WELTAG DER SUIZIDPRÄVENTION Die Mood-Tour gegen das Stigma der Depression macht Station in Bremen

Sebastian Burger

■ 34, ist Bremer Künstler und Initiator der „Mood-Tour“, bei der in 100 Tagen 7.000 Kilometer auf dem Tandem zurücklegt werden.

taz: Herr Burger, warum nutzt eine PR-Aktion mit Radtour auf dem Tandem etwas im Kampf gegen Depression?

Sebastian Burger: Weil es sich hier um Gesundheitsmarketing handelt. Wir sind oberflächliche Sensibilisierer, wenn es um Themen wie Depression und Suizid geht. Das ist kein sexy Thema, aber es ist möglich, das auch positiv und ermutigend aufzugreifen und nicht immer nur mit Tod und Elend in Verbindung zu bringen. Wir wollen die Leute schrittweise herausziehen, das ganze soll Vorbildcharakter haben. Die Botschaft ist: Man muss sich nicht von der Depression kontrollieren lassen – sondern es kann auch umgekehrt sein.
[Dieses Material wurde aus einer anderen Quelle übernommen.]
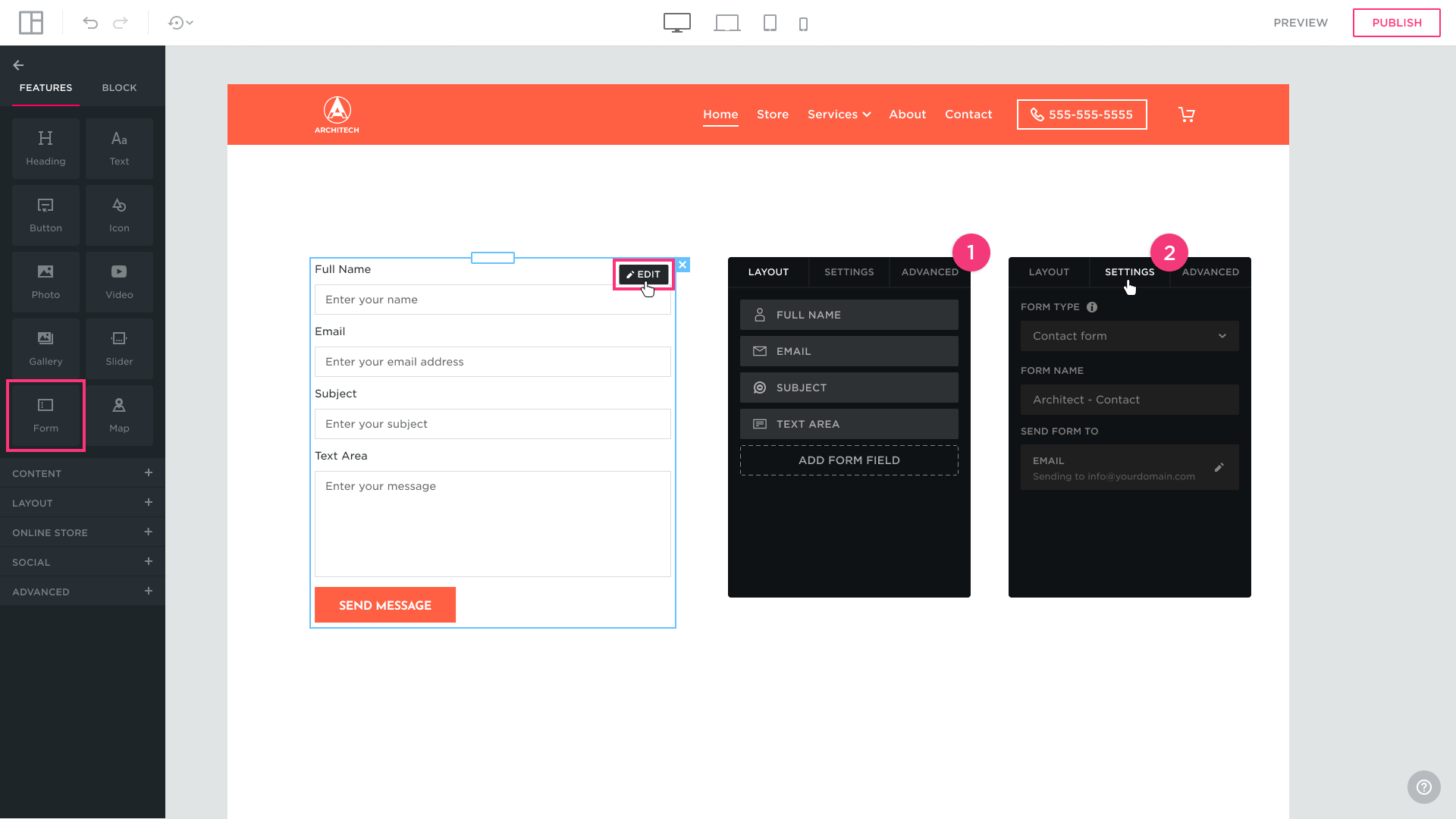
Task: Switch to tablet device preview
Action: coord(770,23)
Wie kamen Sie auf das Thema?

Ich hatte selbst 2007 einen Winterblues, im Grunde eine Krise, wie sie jeder kennt. Aber das war mein erster Kontakt mit dem Thema „seelisches Ungleichgewicht“ und für mich sehr beeindruckend. Und der Dreiklang aus Sport, Struktur und Natur, wie es ihn auch auf der Mood-Tour gibt, hat mir da sehr gut getan.

In Bremen kennt man Sie noch als Fotograf. Gibt es eine Verbindung zwischen Ihrer Arbeit als Künstler und dem Gesundheitsmarketing?

Schon. Ich bin ein Projektemacher und sehe das hier als eine Art Performance an. Ich inszeniere uns TeilnehmerInnen und nutze dabei die Ästhetik des Unterwegsseins und die Exotik, die dem anhaftet – um das Interesse der Medien zu erhaschen. Aber natürlich ist das ein anderer Schnack als wenn man konzeptuelle Fotografie an der Hochschule für Künste macht.

Wie sind Ihre Erfahrungen der letzten 90 Tage und 5.815 Kilometer?

Ich stoße schon immer mal an meine Grenzen. Auf der ersten Mood-Tour – 2012 war das – hatten wir einfachere TeilnehmerInnen. Für die nächste Tour 2016 brauche ich noch mehr personelle Unterstützung, das Projekt soll ja wachsen. Die Arbeit mit den Medien klappt sehr gut, nur mit dem Wetter war es ab und zu schwierig.

Und sehen Sie Fortschritte auf dem Weg der Entstigmatisierung der Depression?

Natürlich ist das ein extrem dickes Brett, was hier gebohrt werden muss, und da ist die Mood-Tour einerseits Pionierarbeit und andererseits ein Tropfen auf den heißen Stein. Es gibt ja wenig Kampagnen, die positiv an das Thema herangehen. Ich würde mir wünschen, dass es Kampagnen, wie es sie zum Thema AIDS gibt, auch zum Thema Depression und andere psychische Erkrankungen gibt.